(Stored data entries)

Start of Block

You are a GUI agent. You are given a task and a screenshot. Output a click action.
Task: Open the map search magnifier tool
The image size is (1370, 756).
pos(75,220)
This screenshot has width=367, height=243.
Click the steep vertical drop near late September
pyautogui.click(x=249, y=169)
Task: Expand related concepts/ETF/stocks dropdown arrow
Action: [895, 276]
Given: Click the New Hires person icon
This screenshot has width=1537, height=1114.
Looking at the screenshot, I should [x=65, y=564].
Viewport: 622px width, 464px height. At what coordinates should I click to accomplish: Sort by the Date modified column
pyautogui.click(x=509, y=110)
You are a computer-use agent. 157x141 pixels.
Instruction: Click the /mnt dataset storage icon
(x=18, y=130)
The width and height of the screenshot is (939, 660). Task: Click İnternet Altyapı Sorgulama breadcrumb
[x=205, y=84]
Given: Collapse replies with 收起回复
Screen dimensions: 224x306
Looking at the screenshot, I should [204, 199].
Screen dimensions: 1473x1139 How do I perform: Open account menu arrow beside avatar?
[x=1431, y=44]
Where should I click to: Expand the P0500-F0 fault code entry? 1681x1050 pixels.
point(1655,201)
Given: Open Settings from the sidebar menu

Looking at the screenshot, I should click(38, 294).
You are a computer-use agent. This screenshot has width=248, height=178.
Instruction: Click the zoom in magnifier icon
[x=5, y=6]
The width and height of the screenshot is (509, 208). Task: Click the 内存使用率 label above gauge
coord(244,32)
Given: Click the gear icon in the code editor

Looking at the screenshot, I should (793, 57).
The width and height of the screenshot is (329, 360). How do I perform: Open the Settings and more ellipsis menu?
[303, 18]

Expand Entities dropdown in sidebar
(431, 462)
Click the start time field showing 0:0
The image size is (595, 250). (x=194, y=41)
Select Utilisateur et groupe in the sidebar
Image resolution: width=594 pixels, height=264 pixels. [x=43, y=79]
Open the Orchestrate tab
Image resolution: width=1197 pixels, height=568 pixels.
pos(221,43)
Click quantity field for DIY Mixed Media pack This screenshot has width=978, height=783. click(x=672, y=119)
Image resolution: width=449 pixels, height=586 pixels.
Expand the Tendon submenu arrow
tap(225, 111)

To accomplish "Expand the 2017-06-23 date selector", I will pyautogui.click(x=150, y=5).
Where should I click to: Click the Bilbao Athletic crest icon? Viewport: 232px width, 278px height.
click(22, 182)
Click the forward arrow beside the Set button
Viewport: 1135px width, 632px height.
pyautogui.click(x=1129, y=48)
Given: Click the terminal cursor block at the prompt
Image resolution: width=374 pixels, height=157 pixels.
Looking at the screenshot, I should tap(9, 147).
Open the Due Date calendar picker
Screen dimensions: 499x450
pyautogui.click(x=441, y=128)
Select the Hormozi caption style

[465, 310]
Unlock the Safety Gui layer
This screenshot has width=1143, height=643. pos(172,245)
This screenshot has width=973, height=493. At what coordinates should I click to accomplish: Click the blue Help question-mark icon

End of Block

- WHAT YOU SHOULD DO -
Taking the entries above, write out exactly the lines starting with the line containing "Where should I click to: Click" and going on through the line containing "Given: Click the terminal", both included, and nothing else.

- TASK ANSWER -
Where should I click to: Click the Bilbao Athletic crest icon? Viewport: 232px width, 278px height.
click(22, 182)
Click the forward arrow beside the Set button
Viewport: 1135px width, 632px height.
pyautogui.click(x=1129, y=48)
Given: Click the terminal cursor block at the prompt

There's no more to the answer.